» **Record extracts**
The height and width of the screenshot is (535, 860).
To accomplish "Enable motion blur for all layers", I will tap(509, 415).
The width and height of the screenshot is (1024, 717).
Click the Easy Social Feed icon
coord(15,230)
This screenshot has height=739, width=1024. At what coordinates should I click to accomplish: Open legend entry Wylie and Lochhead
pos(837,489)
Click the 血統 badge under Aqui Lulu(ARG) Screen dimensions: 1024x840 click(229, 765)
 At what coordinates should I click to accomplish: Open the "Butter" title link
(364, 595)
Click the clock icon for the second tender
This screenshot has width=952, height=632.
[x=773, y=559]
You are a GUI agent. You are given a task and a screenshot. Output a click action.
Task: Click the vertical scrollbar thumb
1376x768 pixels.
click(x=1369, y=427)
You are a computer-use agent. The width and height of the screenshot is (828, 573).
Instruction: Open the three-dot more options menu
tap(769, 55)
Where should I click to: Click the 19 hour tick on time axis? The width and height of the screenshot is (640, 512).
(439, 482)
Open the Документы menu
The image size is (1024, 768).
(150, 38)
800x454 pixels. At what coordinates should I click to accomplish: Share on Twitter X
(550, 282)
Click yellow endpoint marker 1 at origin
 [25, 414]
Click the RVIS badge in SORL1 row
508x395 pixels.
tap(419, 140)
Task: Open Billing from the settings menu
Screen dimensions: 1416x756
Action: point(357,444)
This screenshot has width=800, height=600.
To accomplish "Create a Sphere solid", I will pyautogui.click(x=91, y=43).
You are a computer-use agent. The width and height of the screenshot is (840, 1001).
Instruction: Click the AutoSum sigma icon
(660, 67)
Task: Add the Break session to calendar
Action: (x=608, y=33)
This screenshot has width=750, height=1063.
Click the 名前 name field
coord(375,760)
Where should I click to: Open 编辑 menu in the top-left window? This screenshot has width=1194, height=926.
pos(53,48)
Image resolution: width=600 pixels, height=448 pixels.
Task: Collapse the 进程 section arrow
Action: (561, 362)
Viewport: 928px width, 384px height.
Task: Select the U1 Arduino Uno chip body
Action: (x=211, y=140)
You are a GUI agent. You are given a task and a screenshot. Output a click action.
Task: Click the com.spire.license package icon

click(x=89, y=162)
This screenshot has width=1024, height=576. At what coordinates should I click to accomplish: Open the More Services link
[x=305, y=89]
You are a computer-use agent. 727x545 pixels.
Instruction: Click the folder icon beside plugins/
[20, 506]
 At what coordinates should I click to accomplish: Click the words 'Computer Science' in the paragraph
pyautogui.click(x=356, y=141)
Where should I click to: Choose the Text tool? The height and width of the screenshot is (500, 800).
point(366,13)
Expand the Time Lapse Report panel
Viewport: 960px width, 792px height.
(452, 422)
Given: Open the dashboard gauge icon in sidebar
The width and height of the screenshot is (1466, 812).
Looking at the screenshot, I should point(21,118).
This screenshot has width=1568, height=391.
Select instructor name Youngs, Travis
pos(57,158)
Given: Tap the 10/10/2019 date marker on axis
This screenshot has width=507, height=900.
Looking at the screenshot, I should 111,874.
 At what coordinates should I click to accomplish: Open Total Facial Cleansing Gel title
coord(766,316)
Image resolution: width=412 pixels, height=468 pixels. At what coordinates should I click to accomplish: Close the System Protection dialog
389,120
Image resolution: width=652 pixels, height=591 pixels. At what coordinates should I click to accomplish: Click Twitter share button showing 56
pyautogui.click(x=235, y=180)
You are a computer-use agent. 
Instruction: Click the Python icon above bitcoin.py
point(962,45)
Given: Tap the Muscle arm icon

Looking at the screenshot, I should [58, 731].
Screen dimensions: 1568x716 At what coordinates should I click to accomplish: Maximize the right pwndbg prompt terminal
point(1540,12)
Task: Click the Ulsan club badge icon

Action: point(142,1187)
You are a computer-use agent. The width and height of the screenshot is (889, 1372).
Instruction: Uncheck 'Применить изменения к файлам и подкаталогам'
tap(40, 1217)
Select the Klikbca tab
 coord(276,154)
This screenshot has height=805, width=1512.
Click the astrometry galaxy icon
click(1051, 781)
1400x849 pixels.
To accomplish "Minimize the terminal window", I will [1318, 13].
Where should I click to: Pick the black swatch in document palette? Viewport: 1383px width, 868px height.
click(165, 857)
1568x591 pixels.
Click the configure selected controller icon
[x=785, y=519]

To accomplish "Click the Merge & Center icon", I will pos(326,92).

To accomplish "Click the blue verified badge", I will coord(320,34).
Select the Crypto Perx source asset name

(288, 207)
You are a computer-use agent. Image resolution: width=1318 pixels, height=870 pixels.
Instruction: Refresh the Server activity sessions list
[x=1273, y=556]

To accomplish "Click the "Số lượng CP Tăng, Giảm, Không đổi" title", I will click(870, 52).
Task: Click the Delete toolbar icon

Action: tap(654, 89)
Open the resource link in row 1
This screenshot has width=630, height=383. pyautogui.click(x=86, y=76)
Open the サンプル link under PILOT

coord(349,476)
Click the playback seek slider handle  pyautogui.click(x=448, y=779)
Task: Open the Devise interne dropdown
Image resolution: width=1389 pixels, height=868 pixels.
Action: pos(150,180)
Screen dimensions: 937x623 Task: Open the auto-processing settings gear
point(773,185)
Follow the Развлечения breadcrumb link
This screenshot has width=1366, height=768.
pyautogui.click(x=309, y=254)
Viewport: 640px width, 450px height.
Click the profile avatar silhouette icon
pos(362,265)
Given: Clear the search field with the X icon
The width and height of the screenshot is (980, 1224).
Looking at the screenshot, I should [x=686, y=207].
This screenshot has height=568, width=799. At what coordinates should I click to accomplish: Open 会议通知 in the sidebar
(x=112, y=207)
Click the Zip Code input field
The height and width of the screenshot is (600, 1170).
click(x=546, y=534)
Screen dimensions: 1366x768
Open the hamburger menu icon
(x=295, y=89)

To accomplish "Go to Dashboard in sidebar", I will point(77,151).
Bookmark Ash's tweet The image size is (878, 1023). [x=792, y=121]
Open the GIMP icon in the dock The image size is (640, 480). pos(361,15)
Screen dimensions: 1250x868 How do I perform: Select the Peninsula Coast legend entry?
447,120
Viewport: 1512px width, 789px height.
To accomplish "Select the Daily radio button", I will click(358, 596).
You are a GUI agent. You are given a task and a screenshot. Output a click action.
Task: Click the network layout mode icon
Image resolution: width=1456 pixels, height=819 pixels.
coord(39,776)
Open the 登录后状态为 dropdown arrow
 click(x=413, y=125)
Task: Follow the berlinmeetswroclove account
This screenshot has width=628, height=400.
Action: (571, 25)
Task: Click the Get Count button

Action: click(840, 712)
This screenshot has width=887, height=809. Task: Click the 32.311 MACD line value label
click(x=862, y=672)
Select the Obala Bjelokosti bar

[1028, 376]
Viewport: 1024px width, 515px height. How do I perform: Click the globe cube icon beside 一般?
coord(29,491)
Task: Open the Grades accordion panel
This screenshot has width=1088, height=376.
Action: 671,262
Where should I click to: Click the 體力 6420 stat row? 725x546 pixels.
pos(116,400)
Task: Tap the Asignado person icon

» **What needs to be done**
Line by line, retype the whole listing exactly.

» **Exercise response**
The height and width of the screenshot is (535, 860).
To accomplish "Enable motion blur for all layers", I will tap(509, 415).
The width and height of the screenshot is (1024, 717).
Click the Easy Social Feed icon
coord(15,230)
This screenshot has height=739, width=1024. At what coordinates should I click to accomplish: Open legend entry Wylie and Lochhead
pos(837,489)
Click the 血統 badge under Aqui Lulu(ARG) Screen dimensions: 1024x840 click(229, 765)
 At what coordinates should I click to accomplish: Open the "Butter" title link
(364, 595)
Click the clock icon for the second tender
This screenshot has width=952, height=632.
[x=773, y=559]
You are a GUI agent. You are given a task and a screenshot. Output a click action.
Task: Click the vertical scrollbar thumb
1376x768 pixels.
click(x=1369, y=427)
You are a computer-use agent. The width and height of the screenshot is (828, 573).
Instruction: Open the three-dot more options menu
tap(769, 55)
Where should I click to: Click the 19 hour tick on time axis? The width and height of the screenshot is (640, 512).
(439, 482)
Open the Документы menu
The image size is (1024, 768).
(150, 38)
800x454 pixels. At what coordinates should I click to accomplish: Share on Twitter X
(550, 282)
Click yellow endpoint marker 1 at origin
 [25, 414]
Click the RVIS badge in SORL1 row
508x395 pixels.
tap(419, 140)
Task: Open Billing from the settings menu
Screen dimensions: 1416x756
Action: point(357,444)
This screenshot has width=800, height=600.
To accomplish "Create a Sphere solid", I will pyautogui.click(x=91, y=43).
You are a computer-use agent. The width and height of the screenshot is (840, 1001).
Instruction: Click the AutoSum sigma icon
(660, 67)
Task: Add the Break session to calendar
Action: (x=608, y=33)
This screenshot has width=750, height=1063.
Click the 名前 name field
coord(375,760)
Where should I click to: Open 编辑 menu in the top-left window? This screenshot has width=1194, height=926.
pos(53,48)
Image resolution: width=600 pixels, height=448 pixels.
Task: Collapse the 进程 section arrow
Action: (561, 362)
Viewport: 928px width, 384px height.
Task: Select the U1 Arduino Uno chip body
Action: (x=211, y=140)
You are a GUI agent. You are given a task and a screenshot. Output a click action.
Task: Click the com.spire.license package icon

click(x=89, y=162)
This screenshot has width=1024, height=576. At what coordinates should I click to accomplish: Open the More Services link
[x=305, y=89]
You are a computer-use agent. 727x545 pixels.
Instruction: Click the folder icon beside plugins/
[20, 506]
 At what coordinates should I click to accomplish: Click the words 'Computer Science' in the paragraph
pyautogui.click(x=356, y=141)
Where should I click to: Choose the Text tool? The height and width of the screenshot is (500, 800).
point(366,13)
Expand the Time Lapse Report panel
Viewport: 960px width, 792px height.
(452, 422)
Given: Open the dashboard gauge icon in sidebar
The width and height of the screenshot is (1466, 812).
Looking at the screenshot, I should point(21,118).
This screenshot has width=1568, height=391.
Select instructor name Youngs, Travis
pos(57,158)
Given: Tap the 10/10/2019 date marker on axis
This screenshot has width=507, height=900.
Looking at the screenshot, I should 111,874.
 At what coordinates should I click to accomplish: Open Total Facial Cleansing Gel title
coord(766,316)
Image resolution: width=412 pixels, height=468 pixels. At what coordinates should I click to accomplish: Close the System Protection dialog
389,120
Image resolution: width=652 pixels, height=591 pixels. At what coordinates should I click to accomplish: Click Twitter share button showing 56
pyautogui.click(x=235, y=180)
You are a computer-use agent. 
Instruction: Click the Python icon above bitcoin.py
point(962,45)
Given: Tap the Muscle arm icon

Looking at the screenshot, I should [58, 731].
Screen dimensions: 1568x716 At what coordinates should I click to accomplish: Maximize the right pwndbg prompt terminal
point(1540,12)
Task: Click the Ulsan club badge icon

Action: point(142,1187)
You are a computer-use agent. The width and height of the screenshot is (889, 1372).
Instruction: Uncheck 'Применить изменения к файлам и подкаталогам'
tap(40, 1217)
Select the Klikbca tab
 coord(276,154)
This screenshot has height=805, width=1512.
Click the astrometry galaxy icon
click(1051, 781)
1400x849 pixels.
To accomplish "Minimize the terminal window", I will [1318, 13].
Where should I click to: Pick the black swatch in document palette? Viewport: 1383px width, 868px height.
click(165, 857)
1568x591 pixels.
Click the configure selected controller icon
[x=785, y=519]

To accomplish "Click the Merge & Center icon", I will pos(326,92).

To accomplish "Click the blue verified badge", I will coord(320,34).
Select the Crypto Perx source asset name

(288, 207)
You are a computer-use agent. Image resolution: width=1318 pixels, height=870 pixels.
Instruction: Refresh the Server activity sessions list
[x=1273, y=556]

To accomplish "Click the "Số lượng CP Tăng, Giảm, Không đổi" title", I will click(870, 52).
Task: Click the Delete toolbar icon

Action: tap(654, 89)
Open the resource link in row 1
This screenshot has width=630, height=383. pyautogui.click(x=86, y=76)
Open the サンプル link under PILOT

coord(349,476)
Click the playback seek slider handle  pyautogui.click(x=448, y=779)
Task: Open the Devise interne dropdown
Image resolution: width=1389 pixels, height=868 pixels.
Action: pos(150,180)
Screen dimensions: 937x623 Task: Open the auto-processing settings gear
point(773,185)
Follow the Развлечения breadcrumb link
This screenshot has width=1366, height=768.
pyautogui.click(x=309, y=254)
Viewport: 640px width, 450px height.
Click the profile avatar silhouette icon
pos(362,265)
Given: Clear the search field with the X icon
The width and height of the screenshot is (980, 1224).
Looking at the screenshot, I should [x=686, y=207].
This screenshot has height=568, width=799. At what coordinates should I click to accomplish: Open 会议通知 in the sidebar
(x=112, y=207)
Click the Zip Code input field
The height and width of the screenshot is (600, 1170).
click(x=546, y=534)
Screen dimensions: 1366x768
Open the hamburger menu icon
(x=295, y=89)

To accomplish "Go to Dashboard in sidebar", I will point(77,151).
Bookmark Ash's tweet The image size is (878, 1023). [x=792, y=121]
Open the GIMP icon in the dock The image size is (640, 480). pos(361,15)
Screen dimensions: 1250x868 How do I perform: Select the Peninsula Coast legend entry?
447,120
Viewport: 1512px width, 789px height.
To accomplish "Select the Daily radio button", I will click(358, 596).
You are a GUI agent. You are given a task and a screenshot. Output a click action.
Task: Click the network layout mode icon
Image resolution: width=1456 pixels, height=819 pixels.
coord(39,776)
Open the 登录后状态为 dropdown arrow
 click(x=413, y=125)
Task: Follow the berlinmeetswroclove account
This screenshot has width=628, height=400.
Action: (571, 25)
Task: Click the Get Count button

Action: click(840, 712)
This screenshot has width=887, height=809. Task: Click the 32.311 MACD line value label
click(x=862, y=672)
Select the Obala Bjelokosti bar

[1028, 376]
Viewport: 1024px width, 515px height. How do I perform: Click the globe cube icon beside 一般?
coord(29,491)
Task: Open the Grades accordion panel
This screenshot has width=1088, height=376.
Action: 671,262
Where should I click to: Click the 體力 6420 stat row? 725x546 pixels.
pos(116,400)
Task: Tap the Asignado person icon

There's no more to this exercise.